Real estate syndication. It sounds like an inaccessible technical term, but simply put, it refers to crowdfunding. In real estate, this means pooling together capital with fellow investors to purchase property. Since real estate is an expensive purchase, with syndication, investors can jointly own property they can’t afford on their own.
Syndication or crowdfunding involves a real estate company, an investment company, or an individual through which the crowdfunded investment is made. Called the "syndicator" or "sponsor," this party is tasked to search for, acquire, and maintain the property on behalf of the investors.
Needless to say, this company or individual must have the qualifications and the experience to deliver a sound product and satisfactory service. As the sponsor, the company or individual functions as the property manager, responsible for arranging the financing for the property, doing repairs or refurbishment, advertising and marketing the property, screening tenants, acquiring monthly rent, tax documentation, and attending to upkeep and maintenance. In return, the sponsor takes a certain percentage of the profit generated.
Investment returns come in the form of rental income and property appreciation. Monthly rent from the property's tenants is distributed among the investors on a monthly or quarterly basis. Since property appreciates over time, investors can count on larger returns in the future.

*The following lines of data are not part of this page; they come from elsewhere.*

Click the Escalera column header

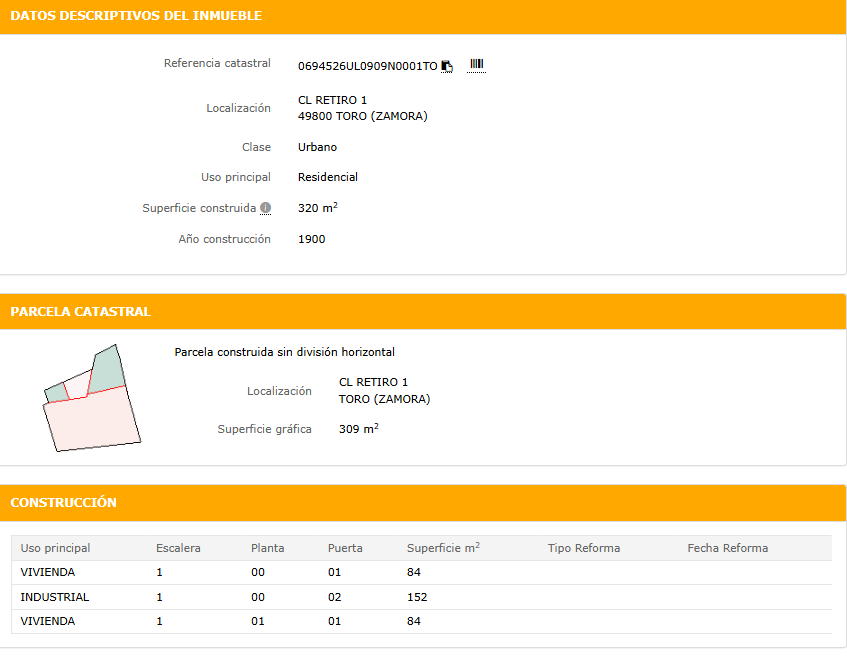[178, 548]
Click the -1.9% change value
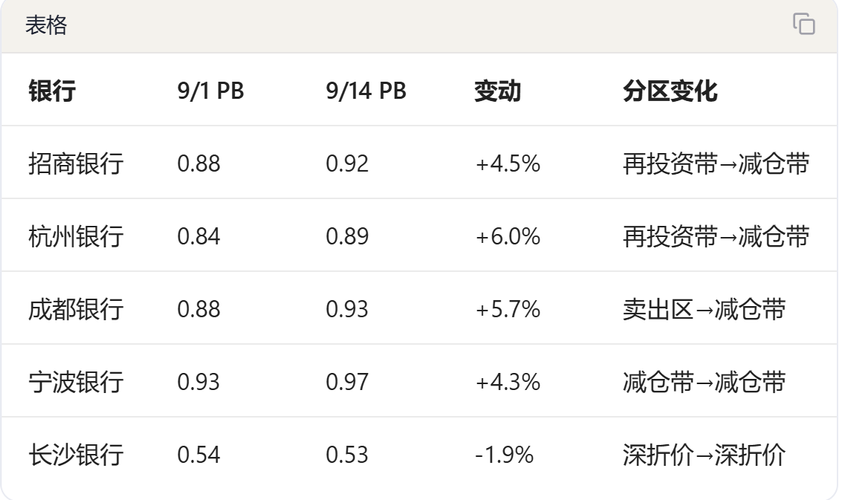Image resolution: width=863 pixels, height=500 pixels. point(504,455)
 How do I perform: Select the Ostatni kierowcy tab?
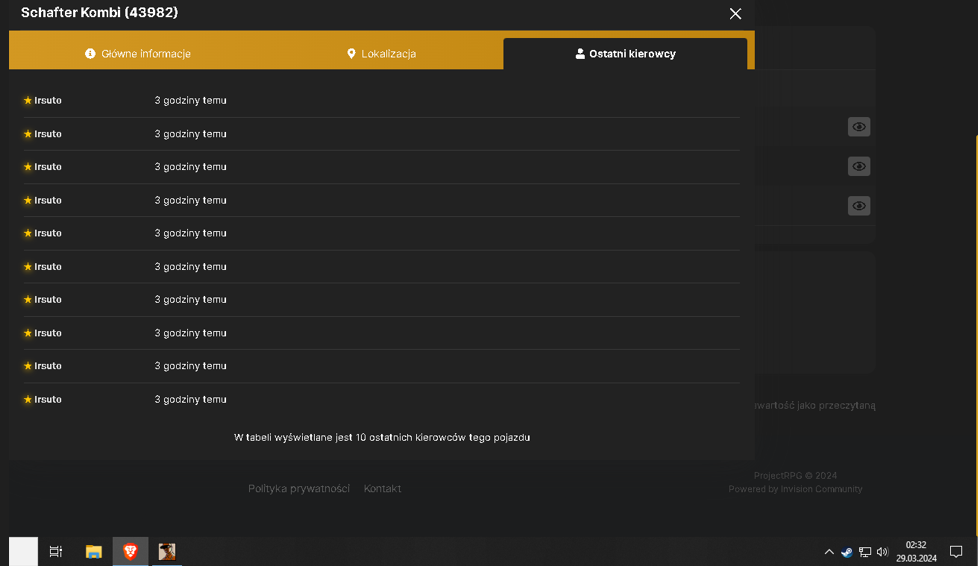(x=625, y=54)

Investors also receive a "preferred return" anually. This return is a yearly payment of about 5 - 10% of the initial money put into the property. The remaining profit, meanwhile, is split between the sponsor and the investors.
Syndication offers paramount conveniences for investors with little to no experience in real estate. Given this setup, investors need only entrust their capital to the expertise of the sponsor, and eventually, enjoy the returns on a property without having to manage it at all, keeping themselves free of the responsibilities that come with being a landlord or property manager.